Emphasize on Form and Postures
To get the most out of Tabata without injuring yourself, it's important to keep your form and posture correct. Beginners tend to make mistakes when they try Exercise (E.M.O.), such as missing out on proper form and technique. This means that there's a high risk of injury when performing Tabata.
Tabata workouts require high intensity exercises in a short time span. This can lead to a failure to maintain optimal form and prolonging exercises. You may find yourself tempted to squeeze in extra reps, but this typically makes for a bad workout and can easily lead to an injury.
If you don't change the exercise or load, your body will become fatigued. This can result in injuries which is why it's important to change up the type of exercises you do and keep a proper posture.
Take Enough Rest
Rest and recovery are just as important when you're doing Tabata training. Experts recommend that you train every second to third day, with at least two days of rest between sessions. This will ensure that your muscles have enough time to rest before the next session.
The highlight of Tabata is the speed at which your body is primed for a higher fitness level. For instance, if you start with squats you can soon find yourself practicing jumps or burpees.
However, the risk of overtraining in Tabata is huge. To get the benefits out of these sessions, indulge in activities that assist muscle recovery. Practicing yoga and foam rolling along with improving your nutrition and sleep can help with post-workout recovery.
Tabata workouts are challenging and it's important to keep your body in mind when doing them. Heavy exertion can lead to exhaustion, so be careful if conditions are too extreme. In such a situation, take a longer break between reps. This will help regain stamina and boost endurance to complete your reps without compromising on postures and intensity.
Frequently Asked Questions about Tabata Workout
What Are Tabata Workouts?
Tabata workouts are a type of High-Intensity Interval Training (HIIT) workout which is simple to learn. They consist of :
- 20 seconds of maximum intensity exercise followed by a 10 seconds rest period, repeated 8 times.
How Many Calories Does Tabata Burn?
High-intensity exercises like Tabata boost your metabolism and help you burn more calories in less time. However, the actual calories burned while performing these workouts may vary depending on factors like age, weight, muscle mass etc.
How Long Does A Tabata Workout Last?
Tabata workouts typically last for 4 minutes with a rest of one minute in between rounds.
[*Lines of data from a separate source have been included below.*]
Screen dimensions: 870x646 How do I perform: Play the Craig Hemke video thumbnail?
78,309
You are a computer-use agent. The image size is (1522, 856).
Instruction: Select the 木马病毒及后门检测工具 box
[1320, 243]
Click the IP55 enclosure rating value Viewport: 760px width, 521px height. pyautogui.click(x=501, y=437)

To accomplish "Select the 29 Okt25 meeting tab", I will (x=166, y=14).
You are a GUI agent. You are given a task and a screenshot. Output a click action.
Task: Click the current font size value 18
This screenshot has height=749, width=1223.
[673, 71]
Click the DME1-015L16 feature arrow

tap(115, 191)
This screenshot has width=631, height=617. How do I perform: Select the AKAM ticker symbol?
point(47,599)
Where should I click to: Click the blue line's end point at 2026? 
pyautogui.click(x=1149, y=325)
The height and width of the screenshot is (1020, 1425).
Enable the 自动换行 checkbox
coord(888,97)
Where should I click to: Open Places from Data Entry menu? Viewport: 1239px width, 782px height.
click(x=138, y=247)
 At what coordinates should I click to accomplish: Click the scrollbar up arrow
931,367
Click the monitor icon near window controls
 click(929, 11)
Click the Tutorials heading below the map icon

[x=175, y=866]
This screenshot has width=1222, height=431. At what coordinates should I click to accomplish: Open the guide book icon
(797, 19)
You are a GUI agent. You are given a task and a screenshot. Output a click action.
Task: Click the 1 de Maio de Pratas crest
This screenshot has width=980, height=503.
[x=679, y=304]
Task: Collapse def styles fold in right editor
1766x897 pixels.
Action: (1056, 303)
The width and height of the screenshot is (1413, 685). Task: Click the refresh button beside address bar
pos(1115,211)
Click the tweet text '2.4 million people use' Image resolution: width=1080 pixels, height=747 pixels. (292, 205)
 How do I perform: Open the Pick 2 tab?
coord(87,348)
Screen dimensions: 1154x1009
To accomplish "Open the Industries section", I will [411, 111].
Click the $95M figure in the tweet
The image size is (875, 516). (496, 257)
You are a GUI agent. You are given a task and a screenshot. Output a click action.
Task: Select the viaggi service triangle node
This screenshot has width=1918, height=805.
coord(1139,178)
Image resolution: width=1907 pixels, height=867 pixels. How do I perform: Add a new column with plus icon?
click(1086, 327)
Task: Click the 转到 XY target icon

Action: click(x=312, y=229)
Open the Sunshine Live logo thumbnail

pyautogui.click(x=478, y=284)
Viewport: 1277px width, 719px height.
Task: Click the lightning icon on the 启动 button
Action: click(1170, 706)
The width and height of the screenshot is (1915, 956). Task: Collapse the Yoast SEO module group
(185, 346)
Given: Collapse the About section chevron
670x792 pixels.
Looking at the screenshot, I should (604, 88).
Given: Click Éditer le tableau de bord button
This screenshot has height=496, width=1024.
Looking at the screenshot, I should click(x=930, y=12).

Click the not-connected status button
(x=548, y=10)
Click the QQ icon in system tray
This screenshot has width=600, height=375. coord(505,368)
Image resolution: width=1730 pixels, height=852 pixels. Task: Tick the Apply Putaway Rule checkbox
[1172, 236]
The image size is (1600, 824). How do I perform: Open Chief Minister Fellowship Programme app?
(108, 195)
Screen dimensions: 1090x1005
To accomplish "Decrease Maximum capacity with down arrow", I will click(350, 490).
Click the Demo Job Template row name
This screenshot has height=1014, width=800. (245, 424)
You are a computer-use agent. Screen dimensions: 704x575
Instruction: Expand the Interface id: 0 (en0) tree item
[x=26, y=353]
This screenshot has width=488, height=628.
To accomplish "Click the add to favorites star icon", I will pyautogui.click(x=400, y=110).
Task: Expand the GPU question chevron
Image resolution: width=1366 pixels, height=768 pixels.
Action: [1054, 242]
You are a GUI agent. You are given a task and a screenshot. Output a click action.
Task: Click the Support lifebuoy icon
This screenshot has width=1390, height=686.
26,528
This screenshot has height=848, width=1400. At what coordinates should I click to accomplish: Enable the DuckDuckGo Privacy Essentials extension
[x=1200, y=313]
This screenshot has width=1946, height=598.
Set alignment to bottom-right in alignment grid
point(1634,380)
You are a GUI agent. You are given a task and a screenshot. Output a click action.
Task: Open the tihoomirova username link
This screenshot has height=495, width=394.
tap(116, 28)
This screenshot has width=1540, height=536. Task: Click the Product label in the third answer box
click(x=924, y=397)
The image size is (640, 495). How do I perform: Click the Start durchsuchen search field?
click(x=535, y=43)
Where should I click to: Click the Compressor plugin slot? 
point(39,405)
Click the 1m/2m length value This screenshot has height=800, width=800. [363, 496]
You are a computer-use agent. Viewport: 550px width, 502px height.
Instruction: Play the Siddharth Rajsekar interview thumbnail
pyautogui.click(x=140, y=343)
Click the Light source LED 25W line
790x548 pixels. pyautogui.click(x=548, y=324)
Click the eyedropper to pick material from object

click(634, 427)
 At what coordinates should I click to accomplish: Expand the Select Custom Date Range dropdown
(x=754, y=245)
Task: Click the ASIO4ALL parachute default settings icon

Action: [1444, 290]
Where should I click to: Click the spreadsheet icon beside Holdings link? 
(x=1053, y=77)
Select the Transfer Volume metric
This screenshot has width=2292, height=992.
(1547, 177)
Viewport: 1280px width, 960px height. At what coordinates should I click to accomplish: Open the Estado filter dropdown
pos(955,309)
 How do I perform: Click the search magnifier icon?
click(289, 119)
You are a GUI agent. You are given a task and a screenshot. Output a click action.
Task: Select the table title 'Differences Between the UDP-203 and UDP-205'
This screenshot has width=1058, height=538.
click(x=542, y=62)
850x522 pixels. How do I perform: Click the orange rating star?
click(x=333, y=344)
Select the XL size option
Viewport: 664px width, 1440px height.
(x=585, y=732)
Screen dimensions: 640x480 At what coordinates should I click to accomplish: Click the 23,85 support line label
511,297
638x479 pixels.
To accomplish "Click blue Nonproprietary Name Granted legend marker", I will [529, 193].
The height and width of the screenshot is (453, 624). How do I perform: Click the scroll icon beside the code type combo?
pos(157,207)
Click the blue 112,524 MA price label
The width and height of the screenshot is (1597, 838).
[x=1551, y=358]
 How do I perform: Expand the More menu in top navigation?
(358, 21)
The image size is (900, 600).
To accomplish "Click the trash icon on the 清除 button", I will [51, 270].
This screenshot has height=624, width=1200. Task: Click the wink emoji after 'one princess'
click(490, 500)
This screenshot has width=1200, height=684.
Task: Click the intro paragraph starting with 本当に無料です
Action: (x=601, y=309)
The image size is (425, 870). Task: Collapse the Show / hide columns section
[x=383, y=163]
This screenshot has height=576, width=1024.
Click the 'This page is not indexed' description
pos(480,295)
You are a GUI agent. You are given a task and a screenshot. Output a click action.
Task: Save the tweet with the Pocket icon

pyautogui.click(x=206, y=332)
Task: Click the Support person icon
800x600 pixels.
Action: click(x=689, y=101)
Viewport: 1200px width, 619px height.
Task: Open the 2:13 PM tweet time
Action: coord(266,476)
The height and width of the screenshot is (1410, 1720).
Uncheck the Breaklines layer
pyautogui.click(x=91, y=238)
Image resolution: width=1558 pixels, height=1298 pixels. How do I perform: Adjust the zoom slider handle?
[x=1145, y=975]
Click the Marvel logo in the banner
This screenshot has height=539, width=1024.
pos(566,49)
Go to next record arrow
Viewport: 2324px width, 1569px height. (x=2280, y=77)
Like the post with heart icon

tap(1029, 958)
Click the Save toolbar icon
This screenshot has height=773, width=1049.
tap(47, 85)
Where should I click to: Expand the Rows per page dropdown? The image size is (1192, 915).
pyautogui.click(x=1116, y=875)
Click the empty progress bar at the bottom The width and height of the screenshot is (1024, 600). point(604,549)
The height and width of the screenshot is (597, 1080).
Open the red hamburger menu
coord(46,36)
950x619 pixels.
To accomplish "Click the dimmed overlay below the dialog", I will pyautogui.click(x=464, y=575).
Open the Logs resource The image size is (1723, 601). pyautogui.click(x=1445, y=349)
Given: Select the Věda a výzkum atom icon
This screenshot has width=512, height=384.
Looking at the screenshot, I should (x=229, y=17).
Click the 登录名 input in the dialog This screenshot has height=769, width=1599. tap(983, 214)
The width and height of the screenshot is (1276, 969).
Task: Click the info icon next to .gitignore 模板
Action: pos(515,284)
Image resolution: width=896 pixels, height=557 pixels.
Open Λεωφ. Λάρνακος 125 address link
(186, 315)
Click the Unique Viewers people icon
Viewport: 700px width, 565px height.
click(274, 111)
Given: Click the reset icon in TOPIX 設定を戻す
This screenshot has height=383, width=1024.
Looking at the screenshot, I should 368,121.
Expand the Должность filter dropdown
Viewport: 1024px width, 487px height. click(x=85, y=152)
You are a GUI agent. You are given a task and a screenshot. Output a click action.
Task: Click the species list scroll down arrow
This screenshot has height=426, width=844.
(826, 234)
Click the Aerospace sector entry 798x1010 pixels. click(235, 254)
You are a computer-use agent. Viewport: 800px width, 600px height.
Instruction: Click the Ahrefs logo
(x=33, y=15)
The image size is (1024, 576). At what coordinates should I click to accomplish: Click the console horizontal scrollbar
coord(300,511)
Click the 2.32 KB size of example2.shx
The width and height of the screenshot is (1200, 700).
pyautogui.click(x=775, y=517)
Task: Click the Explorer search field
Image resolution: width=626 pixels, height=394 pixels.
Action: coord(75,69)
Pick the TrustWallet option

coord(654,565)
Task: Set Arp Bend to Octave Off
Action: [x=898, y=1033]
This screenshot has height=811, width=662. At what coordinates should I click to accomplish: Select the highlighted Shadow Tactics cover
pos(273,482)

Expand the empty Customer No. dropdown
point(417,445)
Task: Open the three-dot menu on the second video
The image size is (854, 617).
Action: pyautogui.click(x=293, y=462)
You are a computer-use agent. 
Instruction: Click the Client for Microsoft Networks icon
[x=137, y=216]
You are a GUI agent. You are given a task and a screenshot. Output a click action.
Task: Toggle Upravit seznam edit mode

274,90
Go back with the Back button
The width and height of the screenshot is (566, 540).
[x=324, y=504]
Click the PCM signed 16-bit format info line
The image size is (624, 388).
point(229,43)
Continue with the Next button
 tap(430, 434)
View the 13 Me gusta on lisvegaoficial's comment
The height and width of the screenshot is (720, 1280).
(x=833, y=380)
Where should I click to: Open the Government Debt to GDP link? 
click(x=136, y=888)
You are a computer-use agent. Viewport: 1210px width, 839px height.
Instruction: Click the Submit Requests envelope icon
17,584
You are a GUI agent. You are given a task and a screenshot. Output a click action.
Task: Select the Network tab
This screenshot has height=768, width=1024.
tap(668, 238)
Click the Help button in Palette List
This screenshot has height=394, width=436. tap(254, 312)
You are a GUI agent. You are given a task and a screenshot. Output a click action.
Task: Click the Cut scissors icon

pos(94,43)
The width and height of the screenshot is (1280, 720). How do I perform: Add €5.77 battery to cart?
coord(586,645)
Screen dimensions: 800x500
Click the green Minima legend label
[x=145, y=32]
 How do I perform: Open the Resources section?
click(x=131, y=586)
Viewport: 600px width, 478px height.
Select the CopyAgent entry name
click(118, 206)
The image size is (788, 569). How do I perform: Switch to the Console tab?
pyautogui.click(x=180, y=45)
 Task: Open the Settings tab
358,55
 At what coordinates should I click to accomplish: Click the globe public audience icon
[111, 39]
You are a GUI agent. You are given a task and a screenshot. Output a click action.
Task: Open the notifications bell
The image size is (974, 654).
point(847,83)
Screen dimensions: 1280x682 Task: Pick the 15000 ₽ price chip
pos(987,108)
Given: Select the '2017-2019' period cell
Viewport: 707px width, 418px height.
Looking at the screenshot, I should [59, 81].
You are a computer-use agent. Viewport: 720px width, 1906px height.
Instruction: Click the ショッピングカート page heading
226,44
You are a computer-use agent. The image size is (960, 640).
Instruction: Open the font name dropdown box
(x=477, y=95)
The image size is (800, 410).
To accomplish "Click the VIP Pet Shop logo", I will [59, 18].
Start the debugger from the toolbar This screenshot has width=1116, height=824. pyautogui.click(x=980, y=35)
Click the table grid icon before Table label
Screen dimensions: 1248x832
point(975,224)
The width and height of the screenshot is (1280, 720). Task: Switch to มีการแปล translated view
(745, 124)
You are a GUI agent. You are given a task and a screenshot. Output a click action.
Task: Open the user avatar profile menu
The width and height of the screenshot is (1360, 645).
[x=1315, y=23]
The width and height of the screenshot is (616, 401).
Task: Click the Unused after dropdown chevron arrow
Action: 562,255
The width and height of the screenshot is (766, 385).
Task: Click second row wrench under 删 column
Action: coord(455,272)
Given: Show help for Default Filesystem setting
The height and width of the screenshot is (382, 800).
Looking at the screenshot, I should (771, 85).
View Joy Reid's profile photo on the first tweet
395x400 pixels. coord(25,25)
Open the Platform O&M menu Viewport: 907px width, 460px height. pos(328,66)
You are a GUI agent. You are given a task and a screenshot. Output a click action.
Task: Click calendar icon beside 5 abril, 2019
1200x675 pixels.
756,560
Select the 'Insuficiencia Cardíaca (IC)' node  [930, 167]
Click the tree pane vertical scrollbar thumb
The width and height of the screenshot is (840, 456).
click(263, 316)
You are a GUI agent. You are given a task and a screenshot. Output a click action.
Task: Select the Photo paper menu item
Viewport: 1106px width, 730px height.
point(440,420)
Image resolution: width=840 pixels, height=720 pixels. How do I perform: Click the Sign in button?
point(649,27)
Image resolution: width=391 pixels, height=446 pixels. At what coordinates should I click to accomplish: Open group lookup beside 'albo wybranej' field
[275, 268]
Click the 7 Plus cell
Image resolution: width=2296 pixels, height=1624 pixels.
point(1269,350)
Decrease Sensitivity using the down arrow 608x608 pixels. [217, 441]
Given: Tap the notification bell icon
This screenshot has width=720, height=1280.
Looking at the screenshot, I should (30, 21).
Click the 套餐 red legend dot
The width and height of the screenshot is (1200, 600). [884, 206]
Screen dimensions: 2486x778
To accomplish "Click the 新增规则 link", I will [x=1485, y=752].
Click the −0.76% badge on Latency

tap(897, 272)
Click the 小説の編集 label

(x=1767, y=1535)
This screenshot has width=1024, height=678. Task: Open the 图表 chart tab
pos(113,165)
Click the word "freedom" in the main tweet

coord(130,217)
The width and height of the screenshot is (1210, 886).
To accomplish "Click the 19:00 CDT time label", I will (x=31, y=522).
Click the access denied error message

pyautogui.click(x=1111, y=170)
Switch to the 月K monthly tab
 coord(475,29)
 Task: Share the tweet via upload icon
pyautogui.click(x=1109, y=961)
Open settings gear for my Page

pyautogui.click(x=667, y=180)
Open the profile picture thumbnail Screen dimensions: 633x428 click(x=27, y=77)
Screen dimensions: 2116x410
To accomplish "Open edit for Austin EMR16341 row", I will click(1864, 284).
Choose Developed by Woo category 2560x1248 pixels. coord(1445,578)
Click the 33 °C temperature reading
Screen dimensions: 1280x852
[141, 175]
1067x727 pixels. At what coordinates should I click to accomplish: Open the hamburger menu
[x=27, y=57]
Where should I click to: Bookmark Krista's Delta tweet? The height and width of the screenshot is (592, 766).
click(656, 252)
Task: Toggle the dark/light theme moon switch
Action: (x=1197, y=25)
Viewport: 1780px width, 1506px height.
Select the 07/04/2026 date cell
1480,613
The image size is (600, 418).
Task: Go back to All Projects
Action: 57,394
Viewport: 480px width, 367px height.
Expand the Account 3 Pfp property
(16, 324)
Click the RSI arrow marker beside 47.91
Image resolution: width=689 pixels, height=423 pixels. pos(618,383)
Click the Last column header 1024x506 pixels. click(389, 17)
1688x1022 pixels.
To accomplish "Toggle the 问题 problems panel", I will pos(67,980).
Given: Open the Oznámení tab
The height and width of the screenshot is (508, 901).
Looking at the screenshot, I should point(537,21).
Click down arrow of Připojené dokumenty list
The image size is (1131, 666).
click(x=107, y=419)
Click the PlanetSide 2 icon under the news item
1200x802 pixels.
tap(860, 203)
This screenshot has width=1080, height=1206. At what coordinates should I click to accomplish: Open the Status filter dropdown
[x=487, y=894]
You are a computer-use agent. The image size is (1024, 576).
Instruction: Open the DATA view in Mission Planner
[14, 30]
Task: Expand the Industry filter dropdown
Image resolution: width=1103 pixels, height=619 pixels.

You can do as many rounds as you want, provided that you take a minute of rest after every round.
How Often Should One Do Tabata Workouts?
Because these workouts are high in intensity, it's recommended to practice them at least three times per week or on alternate days, with a day or two of complete rest in between.
Is Tabata Only For Cardio?
Tabata workouts don't only focus on cardio exercises, they may also include strength training and plyometrics. They help to increase your speed and power when combined with weight-training exercises like squats and pushups.
Summary and Conclusion
Tabata workouts are short and extremely beneficial. They help to improve your endurance, burn more calories in less time, and get you fitter rapidly. To use this workout to its full potential, it's important that you learn the proper technique and take enough rest between sessions. If you're a beginner or a seasoned gym-goer, try incorporating these workouts into your routine for better results.